Примечательно, что у игры нет положительных концовок как таковых. В одном из возможных выборов герой по незнанию обрекает на уничтожение вообще всю разумную жизнь. В другом — добровольно содействует запуску «Коллектива 2.0» — нейронной сети, объединяющей искусственный и человеческий интеллекты. Управление коей (а заодно — и всеми подключенными к ней) получит непосредственный начальник протагониста. У которого свои, не очень-то оставляющие пространства свободе личности взгляды на развитие человеческого и искусственного видов.

Интересно тут вот что. В саундтрек к игре вошли узнаваемые даже сильно молодым поколением мелодии и ритмы застойно-перестроечной эстрады, от «Звездного лета» Аллы Пугачевой до «Комарова» Игоря Скляра. Хотя все действо игры происходит в альтернативном 1955 году, этому дается в меру разумное объяснение. Простые советские ученые изобрели квантовое радио, хватающее волны популярного звука прямиком из будущего.

Интересный парадокс в свете того, что этого будущего по обеим концовкам у человека в СССР, в общем-то, нет. В первом случае «Траву у дома» и прочие песни века сочинить будет просто некому. Во втором человечеству вообще не понадобятся песни, чтобы строить жизнь — под бдительным оком ученого-диктатора у них исчезнет потребность даже в минимальном внешнем источнике удовольствия и тем более эскапизма.

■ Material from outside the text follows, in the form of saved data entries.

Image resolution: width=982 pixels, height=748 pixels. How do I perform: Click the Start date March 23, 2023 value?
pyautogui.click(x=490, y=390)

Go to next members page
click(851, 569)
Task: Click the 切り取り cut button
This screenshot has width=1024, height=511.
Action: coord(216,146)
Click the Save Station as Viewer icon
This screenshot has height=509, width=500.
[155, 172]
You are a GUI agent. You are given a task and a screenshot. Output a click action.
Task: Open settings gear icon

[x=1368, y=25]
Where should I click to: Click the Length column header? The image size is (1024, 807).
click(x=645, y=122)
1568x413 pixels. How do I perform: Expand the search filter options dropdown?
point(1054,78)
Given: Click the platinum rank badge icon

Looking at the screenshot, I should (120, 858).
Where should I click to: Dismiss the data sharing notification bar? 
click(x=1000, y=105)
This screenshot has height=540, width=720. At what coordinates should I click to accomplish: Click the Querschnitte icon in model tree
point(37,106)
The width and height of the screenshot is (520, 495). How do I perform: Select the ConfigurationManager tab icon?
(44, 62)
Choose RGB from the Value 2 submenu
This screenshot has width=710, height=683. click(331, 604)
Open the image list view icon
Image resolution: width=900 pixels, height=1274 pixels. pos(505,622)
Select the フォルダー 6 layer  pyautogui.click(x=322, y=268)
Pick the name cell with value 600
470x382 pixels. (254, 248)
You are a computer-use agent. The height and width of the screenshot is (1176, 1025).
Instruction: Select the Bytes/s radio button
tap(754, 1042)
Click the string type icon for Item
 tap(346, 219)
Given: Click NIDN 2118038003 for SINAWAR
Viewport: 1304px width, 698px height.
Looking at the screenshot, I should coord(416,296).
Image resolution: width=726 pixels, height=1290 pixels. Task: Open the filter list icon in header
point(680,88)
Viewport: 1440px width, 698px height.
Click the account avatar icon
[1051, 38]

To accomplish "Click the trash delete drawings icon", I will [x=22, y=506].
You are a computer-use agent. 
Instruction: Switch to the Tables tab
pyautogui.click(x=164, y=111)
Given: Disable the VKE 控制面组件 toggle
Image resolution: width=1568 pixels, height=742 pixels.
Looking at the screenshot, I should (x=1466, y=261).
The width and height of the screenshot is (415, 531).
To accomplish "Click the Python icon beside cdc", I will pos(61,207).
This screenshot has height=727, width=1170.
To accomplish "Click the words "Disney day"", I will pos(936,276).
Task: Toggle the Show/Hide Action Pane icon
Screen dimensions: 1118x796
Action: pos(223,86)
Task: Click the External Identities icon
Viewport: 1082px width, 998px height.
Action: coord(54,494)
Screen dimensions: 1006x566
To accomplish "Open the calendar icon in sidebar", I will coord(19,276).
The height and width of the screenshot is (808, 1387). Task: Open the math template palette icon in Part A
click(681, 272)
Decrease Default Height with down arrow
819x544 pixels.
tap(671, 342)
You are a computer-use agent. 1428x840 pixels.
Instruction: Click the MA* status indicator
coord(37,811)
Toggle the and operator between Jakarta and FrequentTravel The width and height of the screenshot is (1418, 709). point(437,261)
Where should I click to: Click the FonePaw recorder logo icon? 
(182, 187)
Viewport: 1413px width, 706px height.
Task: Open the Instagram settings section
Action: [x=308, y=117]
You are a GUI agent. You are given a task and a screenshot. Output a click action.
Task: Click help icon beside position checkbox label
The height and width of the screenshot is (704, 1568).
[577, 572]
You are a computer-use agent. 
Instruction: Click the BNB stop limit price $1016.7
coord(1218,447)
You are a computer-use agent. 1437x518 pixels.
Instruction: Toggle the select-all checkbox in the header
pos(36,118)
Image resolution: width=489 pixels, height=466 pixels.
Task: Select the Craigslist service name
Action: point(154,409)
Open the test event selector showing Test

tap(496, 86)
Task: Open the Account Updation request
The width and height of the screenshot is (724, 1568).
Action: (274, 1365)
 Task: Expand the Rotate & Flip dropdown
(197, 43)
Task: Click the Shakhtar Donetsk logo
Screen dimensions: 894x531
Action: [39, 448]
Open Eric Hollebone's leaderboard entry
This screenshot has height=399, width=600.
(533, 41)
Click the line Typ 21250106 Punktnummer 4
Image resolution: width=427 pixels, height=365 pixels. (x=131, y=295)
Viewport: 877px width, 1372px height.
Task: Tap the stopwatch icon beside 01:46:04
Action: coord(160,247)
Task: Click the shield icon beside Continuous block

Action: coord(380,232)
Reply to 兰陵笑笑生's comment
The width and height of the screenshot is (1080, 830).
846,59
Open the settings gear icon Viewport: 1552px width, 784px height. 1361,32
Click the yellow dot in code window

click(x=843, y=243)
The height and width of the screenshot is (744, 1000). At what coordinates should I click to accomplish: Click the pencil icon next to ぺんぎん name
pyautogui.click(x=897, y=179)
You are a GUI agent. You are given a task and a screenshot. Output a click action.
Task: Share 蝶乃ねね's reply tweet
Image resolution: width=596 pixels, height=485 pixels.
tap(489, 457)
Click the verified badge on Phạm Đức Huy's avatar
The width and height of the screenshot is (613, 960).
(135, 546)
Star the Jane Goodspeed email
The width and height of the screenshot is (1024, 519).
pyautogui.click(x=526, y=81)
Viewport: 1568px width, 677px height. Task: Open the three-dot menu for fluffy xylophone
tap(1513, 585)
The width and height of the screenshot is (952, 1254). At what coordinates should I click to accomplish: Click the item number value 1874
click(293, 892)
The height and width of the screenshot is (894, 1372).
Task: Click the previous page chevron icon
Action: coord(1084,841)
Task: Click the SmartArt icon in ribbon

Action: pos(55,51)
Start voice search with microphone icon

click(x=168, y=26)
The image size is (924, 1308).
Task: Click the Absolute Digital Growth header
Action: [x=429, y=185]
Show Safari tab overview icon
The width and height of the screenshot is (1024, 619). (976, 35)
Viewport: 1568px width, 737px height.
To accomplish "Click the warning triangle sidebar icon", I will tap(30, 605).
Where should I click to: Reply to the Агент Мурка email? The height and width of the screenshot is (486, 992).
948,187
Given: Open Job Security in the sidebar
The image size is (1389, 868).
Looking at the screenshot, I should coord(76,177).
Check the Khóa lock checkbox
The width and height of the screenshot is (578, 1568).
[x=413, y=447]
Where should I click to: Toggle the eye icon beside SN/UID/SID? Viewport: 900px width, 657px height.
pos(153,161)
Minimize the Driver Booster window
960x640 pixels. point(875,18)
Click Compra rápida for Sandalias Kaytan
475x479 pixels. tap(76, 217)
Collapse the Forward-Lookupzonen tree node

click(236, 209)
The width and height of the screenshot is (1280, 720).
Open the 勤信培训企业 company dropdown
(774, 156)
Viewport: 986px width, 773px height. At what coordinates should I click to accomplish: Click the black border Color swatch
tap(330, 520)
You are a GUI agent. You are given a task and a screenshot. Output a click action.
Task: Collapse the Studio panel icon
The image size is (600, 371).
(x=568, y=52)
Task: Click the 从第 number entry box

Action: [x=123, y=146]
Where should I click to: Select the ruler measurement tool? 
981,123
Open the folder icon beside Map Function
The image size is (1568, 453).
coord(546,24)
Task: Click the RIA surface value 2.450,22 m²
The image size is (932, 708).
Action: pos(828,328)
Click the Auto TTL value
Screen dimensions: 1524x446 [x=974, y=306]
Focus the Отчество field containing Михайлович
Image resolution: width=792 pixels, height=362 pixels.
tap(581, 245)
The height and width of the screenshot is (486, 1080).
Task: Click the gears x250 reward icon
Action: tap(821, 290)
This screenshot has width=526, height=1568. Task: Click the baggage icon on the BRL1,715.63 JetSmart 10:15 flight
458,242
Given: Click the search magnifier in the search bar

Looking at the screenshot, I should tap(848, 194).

Таким образом музыка в реальности Atomic Heart существует буквально только во время игры — пока главгерой еще не сделал свой выбор. Ничто так не подчеркивает дистопичность внутриигрового мира, как осознание, что после окончания сюжета альтернативная реальность превращается в атопию — постурбанистическое безвременье в отсутствие всего человеческого. И организованного звукоряда в том числе.